The action by the Connecticut Hospital Association asks U.S. District Judge Alfred Covello in Hartford to outlaw a general sales tax and a tax on hospital revenues. The association is arguing that the levies are prohibited under the federal Employee Retirement Income Security Act, which governs self-insured health plans.
The taxes generate an estimated $360 million to reimburse hospitals for their uncompensated-care expenses.
Some payers already have successfully challenged uncompensated-care funds on the ERISA grounds, saying they force private plans to pay for the care of those not in the plans.
Hospitals don't want to be liable for refunding payers if the taxes are challenged, said Michael Eisner, a partner with the New Haven law firm of Wiggin & Dana, which is representing the CHA's 35 hospital members. The state will have to find a revenue source that's consistent with ERISA, he said.

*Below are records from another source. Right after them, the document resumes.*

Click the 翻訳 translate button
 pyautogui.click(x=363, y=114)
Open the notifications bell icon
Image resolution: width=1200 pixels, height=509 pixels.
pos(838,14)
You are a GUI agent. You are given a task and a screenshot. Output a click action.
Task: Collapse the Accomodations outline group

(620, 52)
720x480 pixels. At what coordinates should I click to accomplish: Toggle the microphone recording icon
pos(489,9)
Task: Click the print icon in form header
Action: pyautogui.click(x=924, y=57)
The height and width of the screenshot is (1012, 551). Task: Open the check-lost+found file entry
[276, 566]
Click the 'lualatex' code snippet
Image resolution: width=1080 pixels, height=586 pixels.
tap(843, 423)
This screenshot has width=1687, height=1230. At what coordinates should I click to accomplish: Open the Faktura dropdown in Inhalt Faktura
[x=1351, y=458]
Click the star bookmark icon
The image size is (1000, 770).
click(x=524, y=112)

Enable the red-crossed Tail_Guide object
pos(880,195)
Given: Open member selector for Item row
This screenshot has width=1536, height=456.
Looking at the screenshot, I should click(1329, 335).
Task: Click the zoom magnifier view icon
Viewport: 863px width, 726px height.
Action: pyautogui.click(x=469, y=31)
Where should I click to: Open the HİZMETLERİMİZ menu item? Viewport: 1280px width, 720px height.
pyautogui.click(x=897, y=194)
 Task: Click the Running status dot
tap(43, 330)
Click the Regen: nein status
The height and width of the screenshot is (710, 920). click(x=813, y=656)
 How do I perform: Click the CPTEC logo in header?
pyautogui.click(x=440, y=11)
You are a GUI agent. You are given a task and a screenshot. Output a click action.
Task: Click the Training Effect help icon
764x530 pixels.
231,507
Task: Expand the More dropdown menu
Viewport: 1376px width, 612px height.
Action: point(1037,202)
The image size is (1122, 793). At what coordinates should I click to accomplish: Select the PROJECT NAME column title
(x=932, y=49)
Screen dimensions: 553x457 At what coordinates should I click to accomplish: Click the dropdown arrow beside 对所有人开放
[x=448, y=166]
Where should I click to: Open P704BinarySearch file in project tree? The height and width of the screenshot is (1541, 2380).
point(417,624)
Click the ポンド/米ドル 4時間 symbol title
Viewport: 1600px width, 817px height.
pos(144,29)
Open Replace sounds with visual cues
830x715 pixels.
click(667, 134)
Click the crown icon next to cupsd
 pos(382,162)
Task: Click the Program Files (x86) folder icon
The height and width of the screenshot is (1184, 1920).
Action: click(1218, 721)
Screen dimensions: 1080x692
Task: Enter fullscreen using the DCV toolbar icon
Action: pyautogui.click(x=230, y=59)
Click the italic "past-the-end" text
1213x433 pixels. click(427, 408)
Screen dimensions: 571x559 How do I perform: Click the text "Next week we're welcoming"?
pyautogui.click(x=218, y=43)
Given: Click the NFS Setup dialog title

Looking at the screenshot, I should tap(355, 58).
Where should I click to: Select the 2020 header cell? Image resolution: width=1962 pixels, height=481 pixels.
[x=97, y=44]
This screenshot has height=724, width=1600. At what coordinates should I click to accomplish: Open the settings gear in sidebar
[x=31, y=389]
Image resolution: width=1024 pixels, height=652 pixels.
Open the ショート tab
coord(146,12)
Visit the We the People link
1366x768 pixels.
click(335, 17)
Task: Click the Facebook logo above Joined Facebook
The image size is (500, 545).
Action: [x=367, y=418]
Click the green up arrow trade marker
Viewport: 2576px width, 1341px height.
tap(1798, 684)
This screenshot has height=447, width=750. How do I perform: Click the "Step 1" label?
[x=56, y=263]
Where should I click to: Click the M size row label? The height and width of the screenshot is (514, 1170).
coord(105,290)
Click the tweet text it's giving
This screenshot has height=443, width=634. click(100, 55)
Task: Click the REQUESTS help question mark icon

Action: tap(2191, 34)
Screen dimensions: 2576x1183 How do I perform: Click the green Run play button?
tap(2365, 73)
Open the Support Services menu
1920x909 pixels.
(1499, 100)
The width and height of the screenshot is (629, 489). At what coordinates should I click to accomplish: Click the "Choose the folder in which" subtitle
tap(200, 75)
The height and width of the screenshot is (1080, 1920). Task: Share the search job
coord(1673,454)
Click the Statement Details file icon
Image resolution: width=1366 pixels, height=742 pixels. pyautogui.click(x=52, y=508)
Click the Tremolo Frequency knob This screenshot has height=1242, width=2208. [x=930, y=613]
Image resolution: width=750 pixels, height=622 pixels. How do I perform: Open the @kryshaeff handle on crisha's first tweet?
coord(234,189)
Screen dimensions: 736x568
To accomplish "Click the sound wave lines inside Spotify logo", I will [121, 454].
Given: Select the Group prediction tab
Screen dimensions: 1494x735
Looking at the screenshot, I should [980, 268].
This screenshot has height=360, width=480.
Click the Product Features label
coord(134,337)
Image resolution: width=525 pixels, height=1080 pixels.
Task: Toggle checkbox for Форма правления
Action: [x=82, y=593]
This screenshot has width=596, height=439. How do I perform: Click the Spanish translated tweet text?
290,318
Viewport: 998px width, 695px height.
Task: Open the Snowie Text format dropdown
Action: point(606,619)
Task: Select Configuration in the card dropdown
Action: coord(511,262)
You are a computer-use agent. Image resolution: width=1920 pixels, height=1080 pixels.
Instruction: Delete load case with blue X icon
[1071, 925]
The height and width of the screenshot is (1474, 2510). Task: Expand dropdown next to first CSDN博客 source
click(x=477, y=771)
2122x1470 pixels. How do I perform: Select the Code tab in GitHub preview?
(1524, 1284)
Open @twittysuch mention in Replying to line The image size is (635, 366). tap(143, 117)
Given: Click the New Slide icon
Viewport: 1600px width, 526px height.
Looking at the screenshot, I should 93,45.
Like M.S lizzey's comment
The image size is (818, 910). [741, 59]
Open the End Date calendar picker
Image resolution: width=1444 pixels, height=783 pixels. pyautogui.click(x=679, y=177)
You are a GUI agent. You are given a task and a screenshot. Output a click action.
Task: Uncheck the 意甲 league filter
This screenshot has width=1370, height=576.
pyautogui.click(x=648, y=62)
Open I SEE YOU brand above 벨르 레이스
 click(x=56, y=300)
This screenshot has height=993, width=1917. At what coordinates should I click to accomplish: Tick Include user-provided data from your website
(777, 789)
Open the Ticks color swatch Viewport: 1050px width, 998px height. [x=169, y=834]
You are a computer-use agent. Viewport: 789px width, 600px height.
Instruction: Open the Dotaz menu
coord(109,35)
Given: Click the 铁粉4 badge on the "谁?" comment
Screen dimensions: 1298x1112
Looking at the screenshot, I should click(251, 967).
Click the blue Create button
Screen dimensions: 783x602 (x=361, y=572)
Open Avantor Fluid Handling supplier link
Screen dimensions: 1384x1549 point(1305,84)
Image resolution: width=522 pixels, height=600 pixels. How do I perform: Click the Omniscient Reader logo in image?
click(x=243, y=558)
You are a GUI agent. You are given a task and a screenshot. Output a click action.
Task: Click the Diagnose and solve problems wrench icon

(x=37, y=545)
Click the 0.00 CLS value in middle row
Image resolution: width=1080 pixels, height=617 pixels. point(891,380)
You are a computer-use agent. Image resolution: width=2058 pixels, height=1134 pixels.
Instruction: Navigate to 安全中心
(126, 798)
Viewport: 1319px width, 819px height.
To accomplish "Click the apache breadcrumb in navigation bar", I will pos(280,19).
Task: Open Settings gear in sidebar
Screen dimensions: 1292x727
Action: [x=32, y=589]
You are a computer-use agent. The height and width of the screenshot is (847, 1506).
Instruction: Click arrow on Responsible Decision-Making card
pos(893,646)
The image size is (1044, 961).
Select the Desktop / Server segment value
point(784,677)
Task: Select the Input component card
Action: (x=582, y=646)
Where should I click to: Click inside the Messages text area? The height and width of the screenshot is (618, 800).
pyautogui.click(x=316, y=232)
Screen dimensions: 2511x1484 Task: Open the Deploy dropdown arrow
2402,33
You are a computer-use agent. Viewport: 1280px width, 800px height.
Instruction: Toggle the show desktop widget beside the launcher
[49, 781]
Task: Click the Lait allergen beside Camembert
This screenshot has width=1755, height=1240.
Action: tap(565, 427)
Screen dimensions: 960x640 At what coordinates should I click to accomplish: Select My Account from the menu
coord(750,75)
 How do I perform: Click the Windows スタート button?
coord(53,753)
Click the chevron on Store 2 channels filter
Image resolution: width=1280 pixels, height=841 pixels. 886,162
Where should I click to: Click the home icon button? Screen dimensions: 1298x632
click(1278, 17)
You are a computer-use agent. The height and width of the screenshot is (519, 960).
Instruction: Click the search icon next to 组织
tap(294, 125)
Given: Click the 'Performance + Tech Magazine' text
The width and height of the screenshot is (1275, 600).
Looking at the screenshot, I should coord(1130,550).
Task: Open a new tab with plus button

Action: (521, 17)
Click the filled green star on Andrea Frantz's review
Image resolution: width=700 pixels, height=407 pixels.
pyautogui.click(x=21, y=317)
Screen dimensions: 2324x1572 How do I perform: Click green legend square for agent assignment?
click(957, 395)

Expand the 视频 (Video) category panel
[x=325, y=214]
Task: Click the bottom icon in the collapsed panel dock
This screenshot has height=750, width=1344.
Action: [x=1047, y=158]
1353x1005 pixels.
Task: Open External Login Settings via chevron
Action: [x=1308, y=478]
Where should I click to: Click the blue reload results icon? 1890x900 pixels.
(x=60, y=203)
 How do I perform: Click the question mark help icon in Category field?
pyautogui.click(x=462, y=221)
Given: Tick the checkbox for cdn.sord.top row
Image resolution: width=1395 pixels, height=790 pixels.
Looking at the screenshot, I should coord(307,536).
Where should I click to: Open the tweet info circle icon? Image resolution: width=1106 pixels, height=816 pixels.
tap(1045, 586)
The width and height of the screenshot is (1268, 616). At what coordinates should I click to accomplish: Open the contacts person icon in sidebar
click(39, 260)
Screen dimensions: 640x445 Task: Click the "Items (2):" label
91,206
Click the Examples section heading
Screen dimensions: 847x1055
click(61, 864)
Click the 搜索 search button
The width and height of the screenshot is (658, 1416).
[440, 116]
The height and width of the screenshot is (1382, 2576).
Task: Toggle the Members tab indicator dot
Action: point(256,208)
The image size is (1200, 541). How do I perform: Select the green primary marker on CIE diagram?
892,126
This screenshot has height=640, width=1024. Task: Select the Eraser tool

A spokesman for the Connecticut Department of Revenue Services, one of the defendants in the suit, referred calls to the state attorney general's office, which had no immediate comment. Also named was the Commission on Hospitals and Health Care, now called the Office of Health Care Access. Officials there were unavailable for comment.
Earlier this year, the state General Assembly ended hospital rate-setting after a federal court judge said the system of shifting uncompensated-care costs to nongovernmental payers violated ERISA (April 11, p. 8).
To alleviate the problem, lawmakers created a new uncompensated-care payment mechanism funded through a 6% sales tax on all nongovernmental gross revenues and an 11% tax on hospitals' gross revenues.